The following clips from the Wyoming Department of Corrections provide perspective on the housing of prisoners at the Haskell, Texas Rolling Plains Prison. As of May 2006, Wyoming housed “162 male inmates and 57 female inmates” at Rolling Plains. Of three prisoners identified for escape or death, one was convicted of aggravated robbery, one of second degree murder, and one was serving life for first degree murder. Friends of the immigrant issue will be interested to see where the timeline begins–with the transfer of Wyoming prisoners out of T. Don Hutto Prison at Taylor, Texas to a private prison in Colorado.–gm
“Approximately 2,100 adult inmates are in the custody of WDOC, though due to a current shortage of housing space, nearly 800 of those inmates are
housed in non-department facilities. These include adult community corrections centers, out-of-state facilities, county jails, as well as a 100-bed
secure treatment facility in Casper. Nearly 5,500 offenders are being supervised in the communities on probation or parole.”
–“STATE OF WYOMING DEPARTMENT OF CORRECTIONS STRATEGIC PLAN EXECUTIVE SUMMARY,” (July 1, 2005).
“Due to lack of room in Wyoming prisons, the WDOC currently houses some inmates out-of-state. Wyoming has 162 male inmates and 57 female inmates at Rolling Plains Regional Jail & Detention Center in Haskell, Texas; 301 male inmates at the Bill Clayton Correctional Facility in Littlefield, Texas; and 16 male inmates in West Texas Detention Center in Sierra Blanca, Texas.”
–“Disturbance Brought Under Control at Bill Clayton Detention Center, Texas,” WDOC Press Release (May 31, 2006).
“According to a spokesperson from the Rolling Plains Regional Jail & Detention Center in Haskell, Texas, Wyoming Inmate Joe Wilkinson gave himself up after about two hours following his escape. Mr. Wilkinson, 41, is serving 6 to 9 years for aggravated robbery, sentenced in Sweetwater County on September 20, 2002.
“Wyoming inmate Robert Dix, 25, serving a 45 year to life sentence for second-degree murder in Natrona County, was arrested at 7:20 pm April 16, by officers of the Stamford Police Department, according to Rolling Plains officials.”
–“Two Wyoming Inmates Arrested Following Escape from Texas Facility,” WDOC Press Release (April 17, 2006).
“Dale Geesaman, a Wyoming inmate at the Rolling Plains Regional Jail & Detention Center in Haskell, Texas, died on Thursday, April 13, 2006. He was serving his Wyoming sentence there due to lack of beds in Wyoming prisons. Mr. Geesaman was pronounced dead at Haskell Memorial Hospital. The cause of the unexpected death will be determined; however, no foul play was involved.

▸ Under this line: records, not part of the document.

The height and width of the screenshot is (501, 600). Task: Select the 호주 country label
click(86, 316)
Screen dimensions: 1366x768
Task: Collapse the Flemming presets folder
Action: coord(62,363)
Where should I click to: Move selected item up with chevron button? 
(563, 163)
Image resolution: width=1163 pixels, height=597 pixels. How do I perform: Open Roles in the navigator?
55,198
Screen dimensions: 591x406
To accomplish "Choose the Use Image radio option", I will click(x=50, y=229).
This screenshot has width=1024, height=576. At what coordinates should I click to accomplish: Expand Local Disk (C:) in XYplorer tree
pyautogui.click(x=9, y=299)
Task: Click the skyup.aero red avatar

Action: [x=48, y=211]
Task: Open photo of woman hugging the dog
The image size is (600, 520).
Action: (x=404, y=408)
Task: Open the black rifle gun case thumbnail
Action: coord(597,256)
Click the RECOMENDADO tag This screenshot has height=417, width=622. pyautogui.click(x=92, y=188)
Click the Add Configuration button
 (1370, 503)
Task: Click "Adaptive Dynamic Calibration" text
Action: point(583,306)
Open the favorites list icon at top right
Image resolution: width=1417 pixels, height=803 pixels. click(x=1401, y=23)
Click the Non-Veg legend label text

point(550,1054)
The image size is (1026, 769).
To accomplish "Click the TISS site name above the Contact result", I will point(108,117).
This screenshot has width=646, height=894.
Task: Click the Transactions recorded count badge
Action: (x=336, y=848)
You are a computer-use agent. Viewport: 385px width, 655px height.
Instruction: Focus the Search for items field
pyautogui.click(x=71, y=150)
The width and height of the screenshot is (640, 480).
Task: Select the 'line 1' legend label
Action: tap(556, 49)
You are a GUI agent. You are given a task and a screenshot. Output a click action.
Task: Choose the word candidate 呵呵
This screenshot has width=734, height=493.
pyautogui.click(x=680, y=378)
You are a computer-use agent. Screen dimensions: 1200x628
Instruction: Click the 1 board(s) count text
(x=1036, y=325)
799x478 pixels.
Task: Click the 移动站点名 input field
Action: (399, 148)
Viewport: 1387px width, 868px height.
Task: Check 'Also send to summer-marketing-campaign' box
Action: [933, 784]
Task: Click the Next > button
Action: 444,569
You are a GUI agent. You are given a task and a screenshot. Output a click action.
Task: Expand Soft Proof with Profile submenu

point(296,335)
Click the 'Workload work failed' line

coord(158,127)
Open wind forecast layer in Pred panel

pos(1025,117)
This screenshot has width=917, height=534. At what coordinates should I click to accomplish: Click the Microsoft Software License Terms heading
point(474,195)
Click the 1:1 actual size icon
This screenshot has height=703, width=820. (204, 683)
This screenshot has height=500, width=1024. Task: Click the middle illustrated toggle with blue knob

“Mr. Geesaman was convicted of first degree murder. Sentenced February 18, 1982 by Judge Terrence O’Brien in Campbell County, he was originally sentenced to a life sentence. In April 1994, Governor Mike Sullivan commuted the sentence to 90 to 95 years. Mr. Geesaman was born in Missouri on April 10, 1964.”
–“Wyoming Inmate Geesaman Dies in Texas,” WDOC Press Release (April 14, 2006).
“The first group of male inmates was transferred out-of-state in 1997. At that time they were moved to Texas because a closer facility was not available. Upon construction of the Crowley County facility, Wyoming contracted with the county a year ago in November 1998 and was able to move inmates from Texas to Colorado. The original Wyoming count in Colorado was 100.”
–“More Male Inmates Moved Out-of State Due to Overcrowding,” WDOC Press Release (Nov. 23, 1999).
“According to officials at the Wyoming Department of Corrections, the 97 Wyoming inmates housed at T. Don Hutto Correctional Facility in Taylor, Texas were transferred to the privately owned and operated Crowley County Correctional Facility35 miles east of Pueblo, Colorado on Saturday, October 31. The transfer was well within the time frame previously announced by Governor Geringer and Director Judith Uphoff on September 30, 1998. The inmates will be housed at Crowley pursuant to a contract between the DOC and Crowley County, Colorado.”
–“Wyoming Inmates Moved from Texas to Colorado Per Schedule,” WDOC Press Release (Nov. 2, 1998).